The exchange rate between the euro and the US dollar on Tuesday was the same for the first time in 20 years. As of Tuesday morning, one euro is exactly one dollar, which means that the value of the euro is lower by more than 12 percent compared to the value at the beginning of the year.
This means that the euro is the weakest against the dollar since the winter of 2002, twenty years ago.
Just one day ago, reported CCN, the dollar was just half a penny away from the euro. The euro hovered around $1.004 on Monday afternoon, down about 12% since the start of the year. Fears of a recession on the continent abound, stoked by high inflation and energy supply uncertainty caused by Russia’s invasion of Ukraine.
Although the news is positive for Americans doing business and traveling in Europe, it is a worrying sign for the health of the global economy.
The euro has been significantly weakened by the European energy crisis due to the war in Ukraine. Russia provided almost 40 percent of European gas before the war with Ukraine, and the bloc is now trying to reduce its dependence on Russian energy sources.
Parity between the euro and the dollar comes at a time when Russia has shut down a key gas pipeline – Nord Stream 1 – which carries gas to Germany.
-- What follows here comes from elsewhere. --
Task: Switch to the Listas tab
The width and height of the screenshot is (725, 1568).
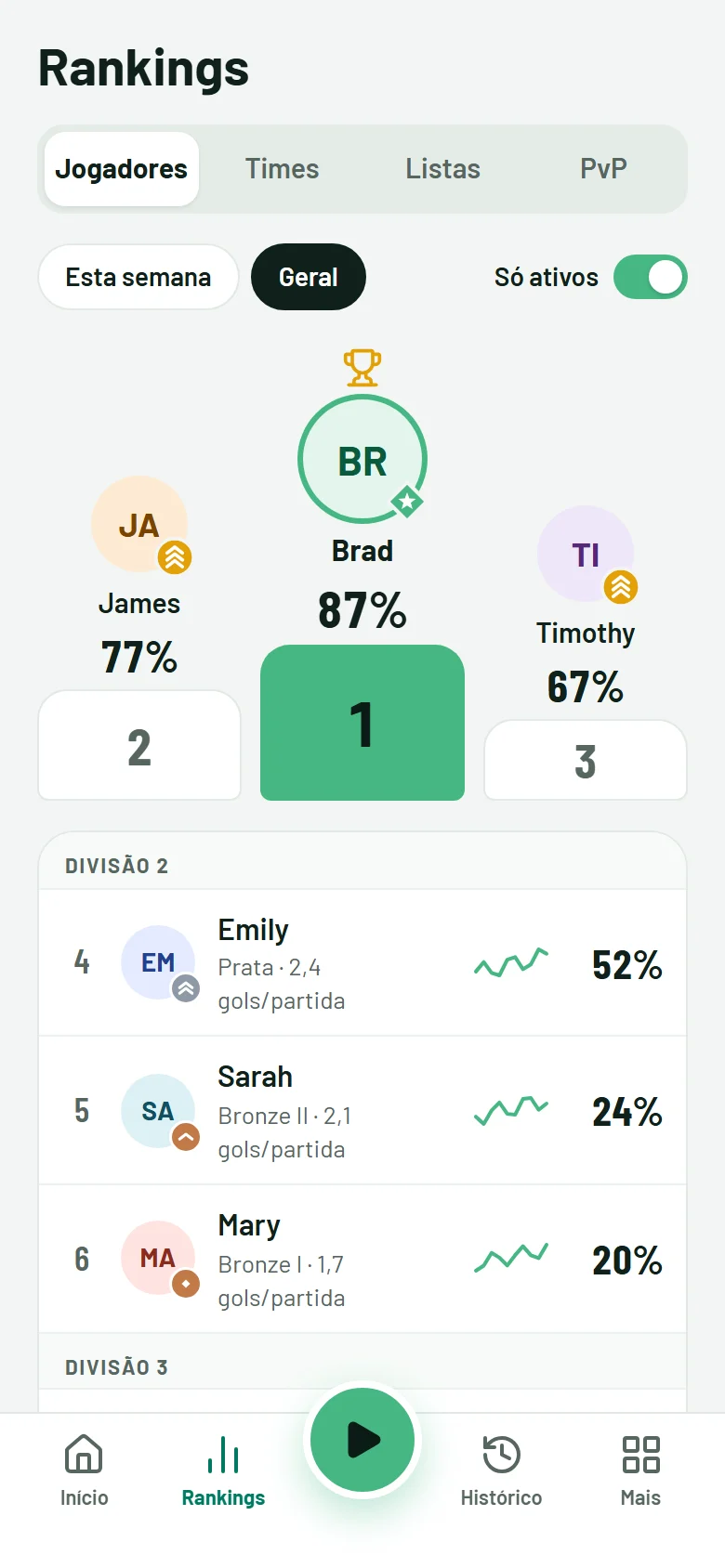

The gas pipeline is closed for annual maintenance.
Economic decline in Europe
Meanwhile, the dollar has strengthened as investors flee to the currency as a safe haven, while the Federal Reserve moves to raise interest rates at its fastest pace since 1994 to curb red-hot inflation.
And while fears of a recession are brewing in the US, experts believe that the chances of economic decline in Europe are much higher.